* _EXERCISE INSTRUCTIONS_:
[a] Reproduce the passage of the EU stall sampling patch thread that begins with the words containing "Dixit, Ashutosh ashutosh.dixit" and ends with "stall reason counts.".
[b] Update the rows of pointing data by replacing "check-in date" with "check-out date" and leaving everything else unchanged. Leave out the pictures.

====== SUPPLIED TEXT ======

[PATCH v12 0/8] Add support for EU stall sampling

Dixit, Ashutosh ashutosh.dixit at intel.com
Wed Feb 26 19:43:22 UTC 2025


On Tue, 25 Feb 2025 18:34:04 -0800, Dixit, Ashutosh wrote:
>
> On Tue, 25 Feb 2025 17:47:04 -0800, Harish Chegondi wrote:
> >
> > The following patch series add support for EU stall sampling,
> > a new hardware feature first added in PVC and is being supported
> > in XE2 and later architecture GPUs. This feature would enable
> > capturing of EU stall data which include the IP address of the
> > instruction stalled and various stall reason counts.
> >
> > Support for this feature is being added into Mesa:
> > https://gitlab.freedesktop.org/mesa/mesa/-/merge_requests/30142
> >
> > New IGT tests for EU stall sampling are being added:
> > https://patchwork.freedesktop.org/series/143030/
> >
> > This patch series has undergone basic testing with the new IGT tests.
> >
> > Issues that need investigation:
> > 1. Blocked reads with small user buffers may be blocked even with EU
> > stall data in the kernel buffer as a previous read has set pollin to
> > false even when kernel buffer has data that could be read but the user
> > buffer is too small to read all the data.
>
> The series is now completey reviewed. Planning to merge this once CI
> completes on this version:

Done! EU stall series is now merged upstream.

>
> Reviewed-by: Ashutosh Dixit <ashutosh.dixit at intel.com>
>
> >
> > Thank You.
> >
> > v12 a. Move check for EU stall support to a header file
> >     b. Move 'goto exit_drop;' to the next if statement
> > v11 a. Lock optimization
> >     b. Moved around code as per review feedback
> > v10 a. Fixed error rewinding code
> >     b. Used cancel_delayed_work_sync() instead of flush_delayed_work()
> >     c. Replaced per xecore lock with a lock for all the xecore buffers
> >     d. Remove function description for static functions.
> >     e. Use extension number while parsing chain of extensions.
> >     f. Moved code around as per review feedback
> > v9: a. Split the big patch in v8 into two patches
> >     b. Moved all drop data handling code into one patch
> >     c. Several other code improvements as mentioned in the patches
> > v8: a. Used div_u64() instead of / to fix 32-bit build issue.
> >     b. Changed copyright year in new files to 2025.
> >     c. Renamed struct drm_xe_eu_stall_data_pvc to struct xe_eu_stall_data_pvc
> >     d. Renamed struct drm_xe_eu_stall_data_xe2 to struct xe_eu_stall_data_xe2
> >
> > v7: a. Renamed input property DRM_XE_EU_STALL_PROP_EVENT_REPORT_COUNT
> >        to DRM_XE_EU_STALL_PROP_WAIT_NUM_REPORTS to be consistent with
> >        OA. Renamed the corresponding internal variables.
> >     b. Fixed some commit messages based on review feedback.
> >     c. Changed sampling_rates from a pointer to flexible array.

====== INPUT DATA ======

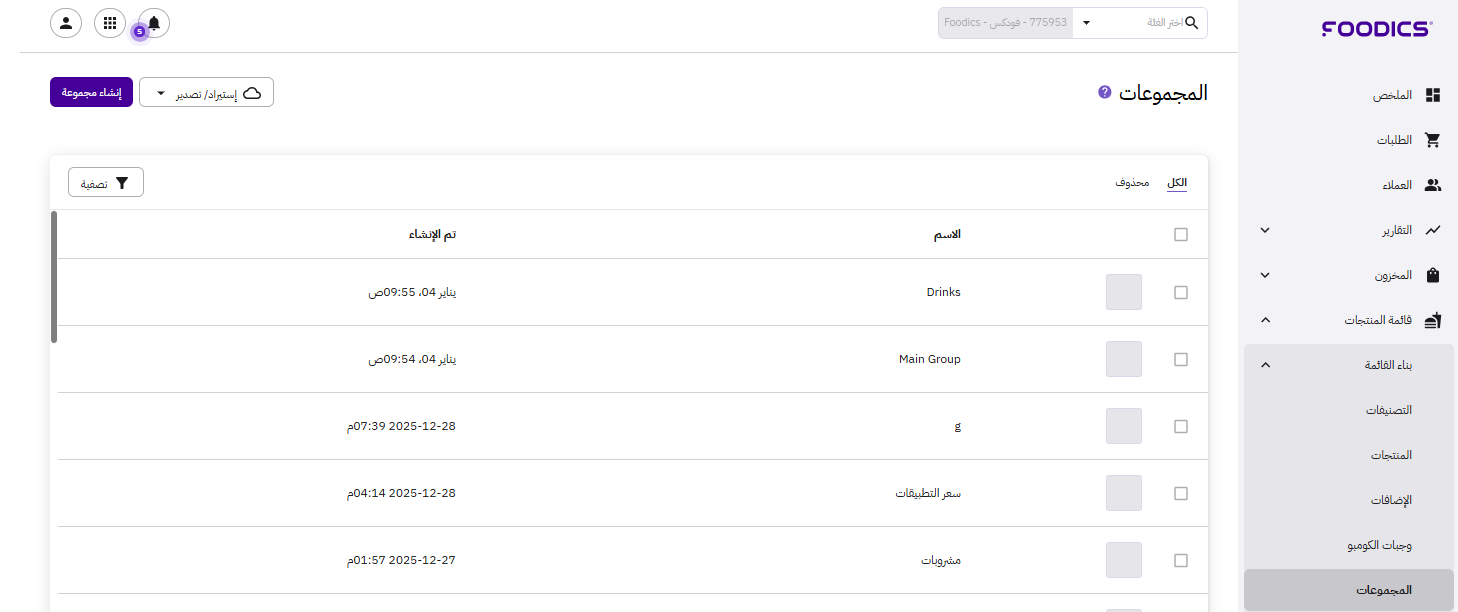Open the notifications bell
Image resolution: width=1458 pixels, height=612 pixels.
click(154, 23)
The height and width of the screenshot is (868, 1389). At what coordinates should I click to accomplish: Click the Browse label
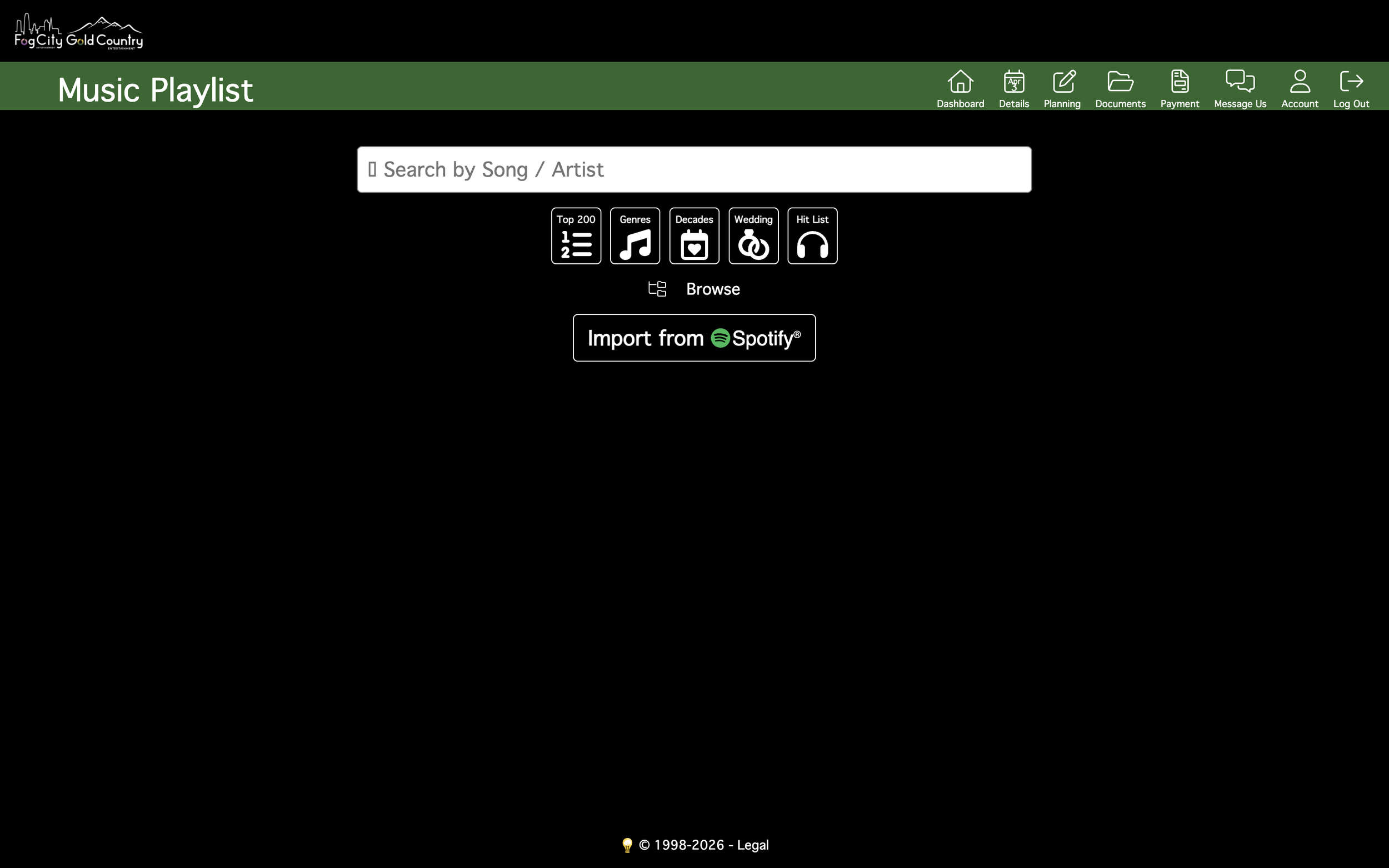point(713,289)
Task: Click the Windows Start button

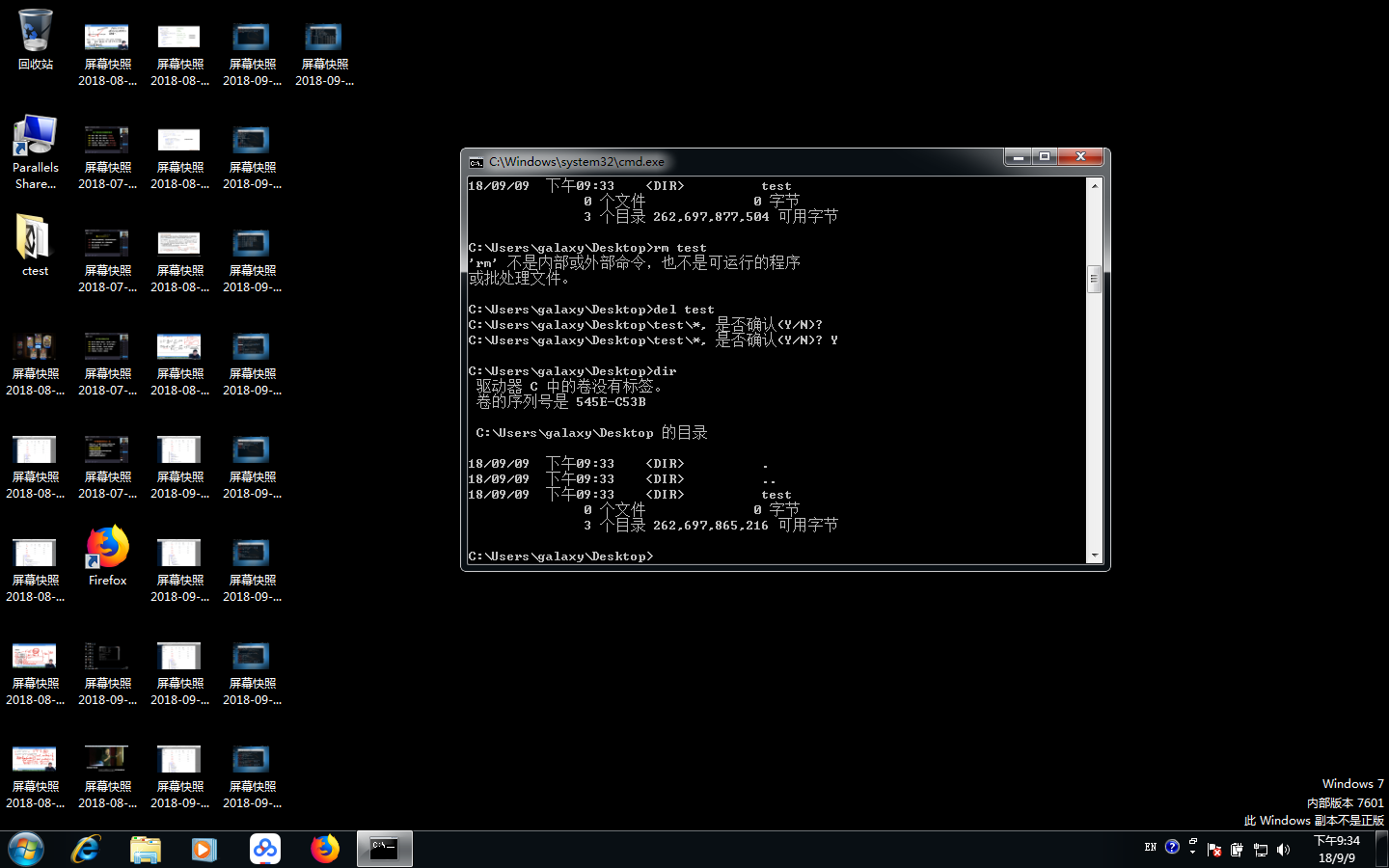Action: tap(26, 849)
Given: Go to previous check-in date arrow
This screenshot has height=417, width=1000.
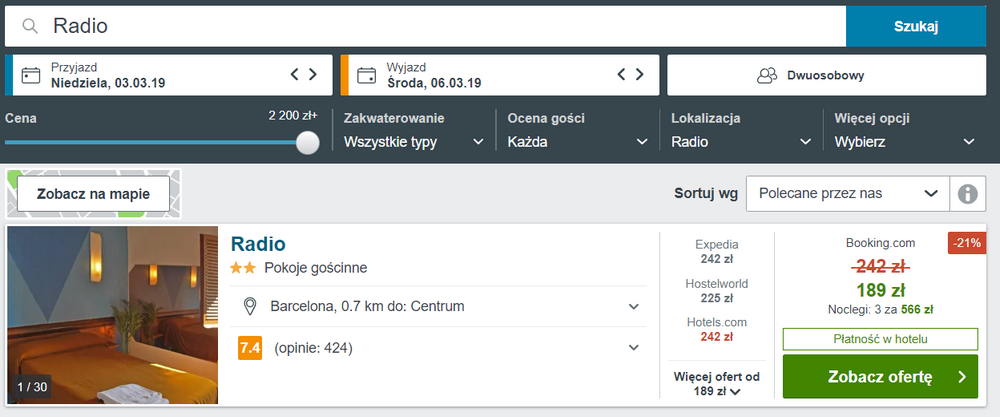Looking at the screenshot, I should [x=295, y=75].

======

* _TASK-BY-TASK ANSWERS_:
[a]
Dixit, Ashutosh ashutosh.dixit at intel.com
Wed Feb 26 19:43:22 UTC 2025


On Tue, 25 Feb 2025 18:34:04 -0800, Dixit, Ashutosh wrote:
>
> On Tue, 25 Feb 2025 17:47:04 -0800, Harish Chegondi wrote:
> >
> > The following patch series add support for EU stall sampling,
> > a new hardware feature first added in PVC and is being supported
> > in XE2 and later architecture GPUs. This feature would enable
> > capturing of EU stall data which include the IP address of the
> > instruction stalled and various stall reason counts.

[b]
Open the notifications bell
Image resolution: width=1458 pixels, height=612 pixels.
click(154, 23)
The height and width of the screenshot is (868, 1389). At what coordinates should I click to accomplish: Click the Browse label
point(713,289)
Task: Click the Windows Start button

Action: tap(26, 849)
Given: Go to previous check-out date arrow
This screenshot has height=417, width=1000.
Looking at the screenshot, I should [x=295, y=75].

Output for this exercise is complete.